In the most interesting and widely applicable case, the Fifth Circuit found that a spouse is not necessarily bound by an arbitration agreement signed by her spouse. Zinante v. Drive Electric, LLC, 2014 WL 4567762 (5th Cir. Sept. 16, 2014). After a defective electric golf cart allegedly caused a fire in Mrs. Zinante’s home, she sued the seller of the cart. The seller moved to compel arbitration, based on a clause in the purchase agreement that only her husband executed. The seller first argued that Mrs. Zinante was equitably estopped from avoiding arbitration. The Fifth Circuit disagreed, because Mrs. Zinante’s claims were not based on the purchase agreement nor “intertwined” with the purchase agreement (she claimed negligence). The seller also argued that Mrs. Zinante was a third party beneficiary of the purchase agreement. Without even cracking a joke, the court noted there was “no evidence that [husband] intended for his spouse  to benefit from the purchase of the golf cart.” [Couldn’t there have been a funny footnote about how she didn’t even golf? Or how the husband kept the cart in the neighbor’s garage so the wife couldn’t use it?] In sum, the court found “the spousal relationship alone does not make Zinante a third party beneficiary to the contract.”

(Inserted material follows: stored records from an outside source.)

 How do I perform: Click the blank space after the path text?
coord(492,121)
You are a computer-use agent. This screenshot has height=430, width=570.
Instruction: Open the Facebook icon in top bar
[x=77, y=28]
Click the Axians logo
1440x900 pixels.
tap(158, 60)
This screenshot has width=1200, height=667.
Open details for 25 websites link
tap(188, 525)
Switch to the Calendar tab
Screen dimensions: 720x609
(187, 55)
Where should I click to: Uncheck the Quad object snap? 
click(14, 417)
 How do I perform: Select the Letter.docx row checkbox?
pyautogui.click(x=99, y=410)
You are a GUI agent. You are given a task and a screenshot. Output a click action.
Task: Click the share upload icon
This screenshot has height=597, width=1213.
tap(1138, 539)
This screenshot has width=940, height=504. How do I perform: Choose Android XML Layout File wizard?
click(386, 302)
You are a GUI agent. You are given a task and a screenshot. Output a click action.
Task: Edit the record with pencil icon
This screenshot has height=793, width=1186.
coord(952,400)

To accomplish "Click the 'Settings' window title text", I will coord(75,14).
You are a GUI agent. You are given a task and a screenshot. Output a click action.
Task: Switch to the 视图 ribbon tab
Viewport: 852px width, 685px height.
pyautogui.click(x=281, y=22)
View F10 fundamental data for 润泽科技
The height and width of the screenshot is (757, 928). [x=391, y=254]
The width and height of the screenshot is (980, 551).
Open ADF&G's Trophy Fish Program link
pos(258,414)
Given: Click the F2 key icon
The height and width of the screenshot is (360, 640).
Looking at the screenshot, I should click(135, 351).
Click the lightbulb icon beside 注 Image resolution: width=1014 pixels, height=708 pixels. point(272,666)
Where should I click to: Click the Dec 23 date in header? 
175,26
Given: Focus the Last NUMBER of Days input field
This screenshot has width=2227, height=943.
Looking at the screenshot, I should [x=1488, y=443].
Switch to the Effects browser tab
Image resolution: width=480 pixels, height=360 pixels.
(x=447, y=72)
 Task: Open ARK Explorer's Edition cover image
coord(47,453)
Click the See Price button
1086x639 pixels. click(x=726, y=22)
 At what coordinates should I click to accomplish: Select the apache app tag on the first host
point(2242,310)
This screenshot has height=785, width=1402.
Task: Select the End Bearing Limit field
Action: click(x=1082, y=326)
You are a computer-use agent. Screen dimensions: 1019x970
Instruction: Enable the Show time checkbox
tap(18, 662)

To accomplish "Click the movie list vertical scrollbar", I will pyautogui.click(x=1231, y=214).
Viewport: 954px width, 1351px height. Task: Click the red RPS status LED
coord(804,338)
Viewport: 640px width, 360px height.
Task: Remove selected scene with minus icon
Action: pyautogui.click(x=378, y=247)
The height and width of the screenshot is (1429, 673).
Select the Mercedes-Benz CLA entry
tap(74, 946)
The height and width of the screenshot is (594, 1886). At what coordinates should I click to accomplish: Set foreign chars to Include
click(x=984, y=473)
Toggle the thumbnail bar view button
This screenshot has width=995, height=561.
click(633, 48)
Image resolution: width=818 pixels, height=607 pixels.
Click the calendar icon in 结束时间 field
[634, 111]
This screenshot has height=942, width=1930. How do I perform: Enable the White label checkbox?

In an another case, Merrill Lynch was accused in court of having helped to “disrupt” a decedent’s estate plan. Malloy v. Thompson, __S.E.2d___, 2014 WL 4087881 (S.C. Aug. 20, 2014). It tried to compel arbitration of that claim, based on the arbitration clause in the decedent’s contract. Although neither the decedent nor his estate were party to the case, Merrill Lynch argued that any duty it had to the plaintiff derived from its client agreement, so the plaintiff was bound by that agreement. The South Carolina Supreme Court recited five bases for compelling arbitration with non-signatories, and found Merrill Lynch had not proved any of them, largely because the plaintiff’s claim was based on a general tort theory and not on any contractual duties grounded in the client agreement.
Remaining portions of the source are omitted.